Another series of relief panels above these paintings and over the Rotunda’s four doorways depict early explorers and scenes from colonial history, and above that, more than 50 feet off the ground, a grisaille frieze titled The Frieze of American History circles the drum of the dome with nineteen scenes of national mythmaking, from the arrival of Columbus through the 1903 flight of the Wright Brothers at Kitty Hawk. (The Frieze was begun by Constantino Brumidi in 1877 and continued in the 1889s by Filippo Costaggini, with three last panels added by Allyn Cox in 1951.) Flanking doorways and placed between the paintings are statues of nine former presidents, along with Alexander Hamilton, Martin Luther King, Jr., and a group sculpture of suffragists Lucretia Mott, Elizabeth Cady Stanton, and Susan B. Anthony. On the ceiling of the dome, Brumidi’s Apotheosis of Washington (1865) shows the Founding Father enthroned in the heavens, surrounded by allegorical figures representing strength and industry.

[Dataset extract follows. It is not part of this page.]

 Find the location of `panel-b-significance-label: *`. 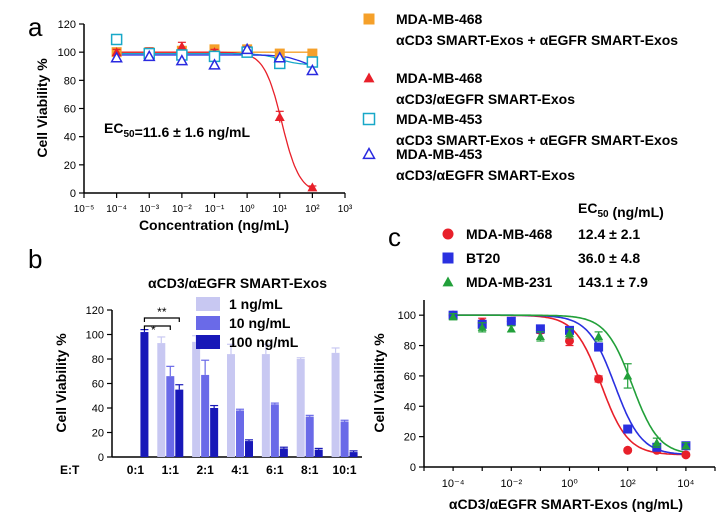

panel-b-significance-label: * is located at coordinates (154, 330).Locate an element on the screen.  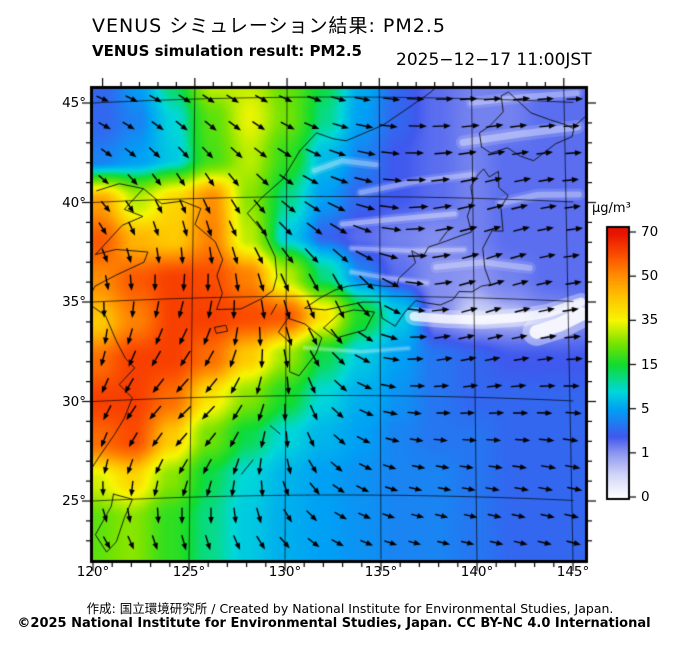
datetime-label: 2025−12−17 11:00JST is located at coordinates (494, 60).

This is a space, then, that is dense with narratives of divinely ordained conquest and White male heroism. Given the number of individual works and the fact that some 25 artists have contributed to this site across a span of time nearly coincident with the life of the nation, it is notable how neatly this unified vision can be broken down into three iconographic categories and their associated ideological propositions. These propositions are 1) European explorers such as Columbus or Sir Walter Raleigh, conceived as the advance guard for settlers who arrived a century later, exercised a legitimate claim to North American lands; 2) Native peoples accepted and indeed actively legitimized colonization; and 3) the Founding Fathers represent our semi-sacred origin, remaining the essential allegorical figures who bind together our notion of “America” with both the principles and the history of democracy.